(Stored records)
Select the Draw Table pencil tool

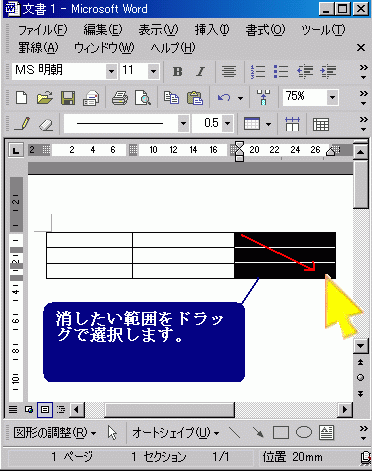tap(22, 124)
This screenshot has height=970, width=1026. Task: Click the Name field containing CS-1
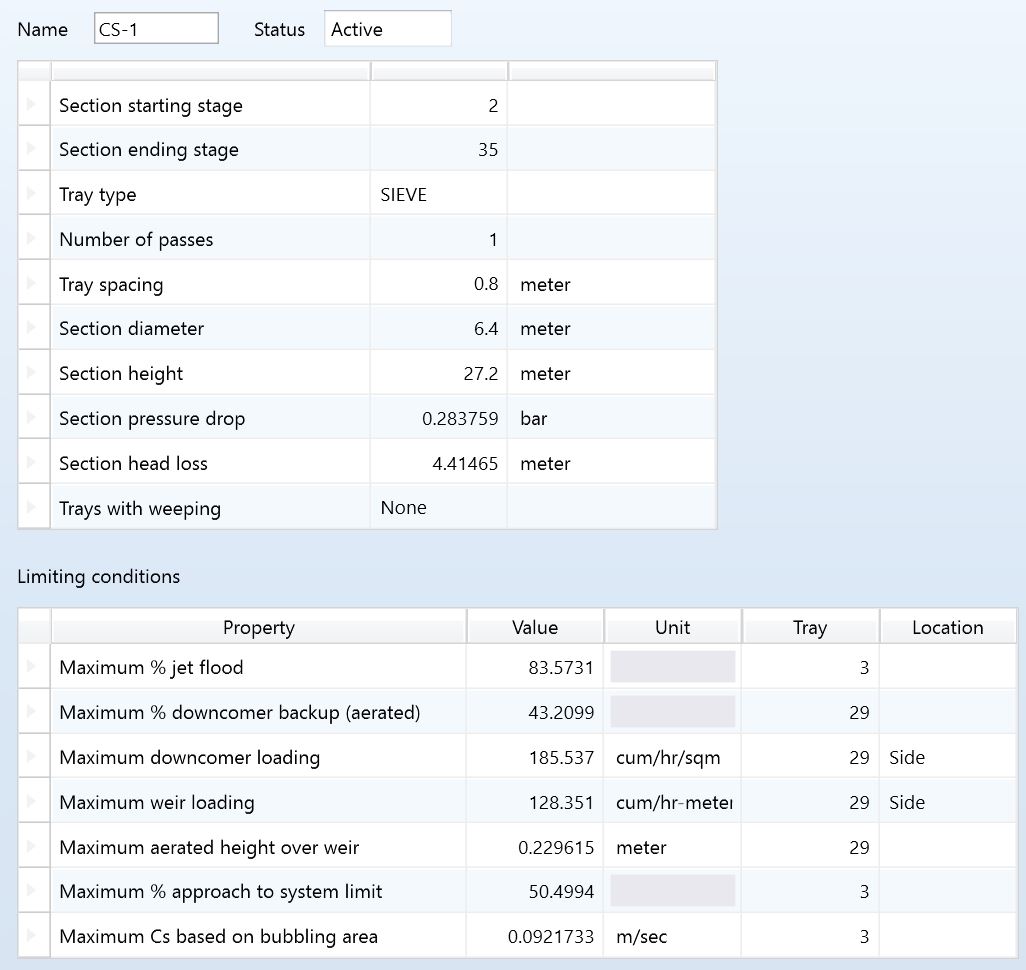[x=156, y=29]
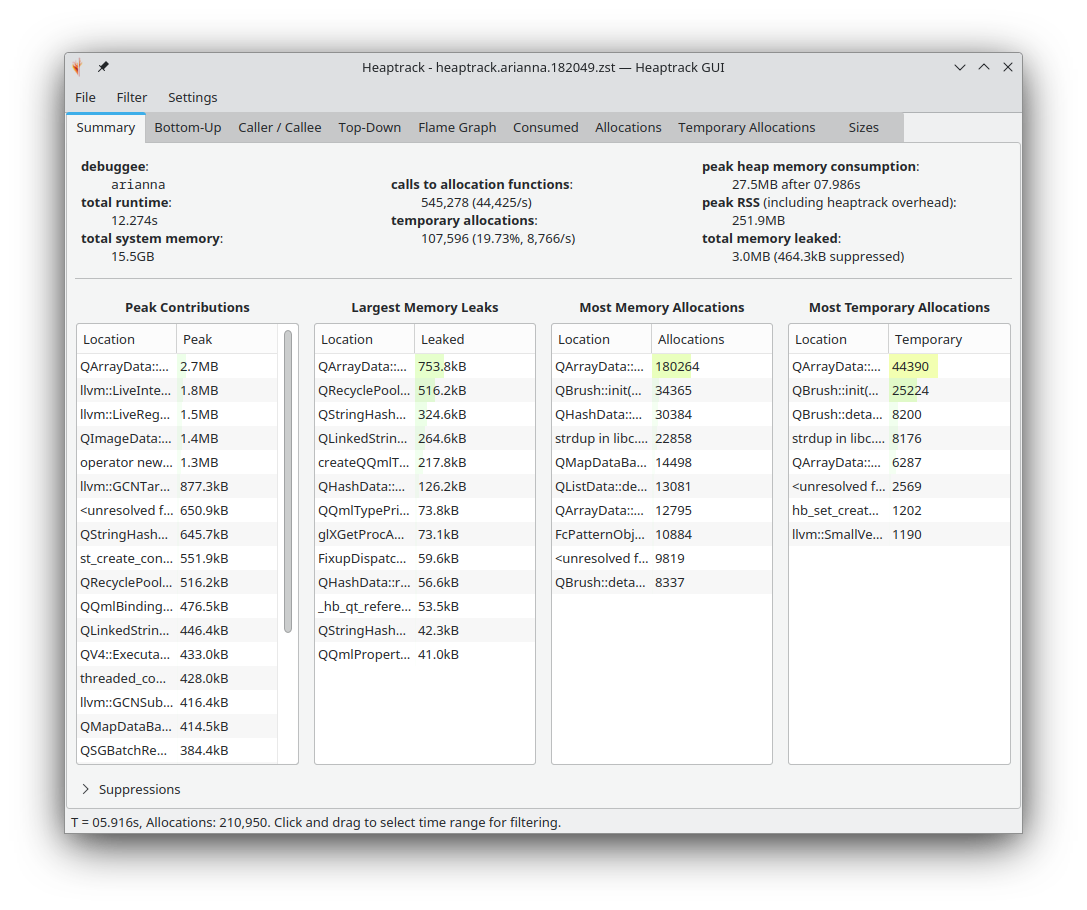The image size is (1087, 910).
Task: Click the Temporary column header
Action: [x=947, y=339]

■ WHAT IS REQUIRED ■
Now reproduce all of the entries precisely, with no pictures in the copy.

■ PROBLEM SOLUTION ■
Select the Draw Table pencil tool

tap(22, 124)
This screenshot has height=970, width=1026. Task: Click the Name field containing CS-1
[x=156, y=29]
The image size is (1087, 910).
Task: Click the Temporary column header
Action: [x=947, y=339]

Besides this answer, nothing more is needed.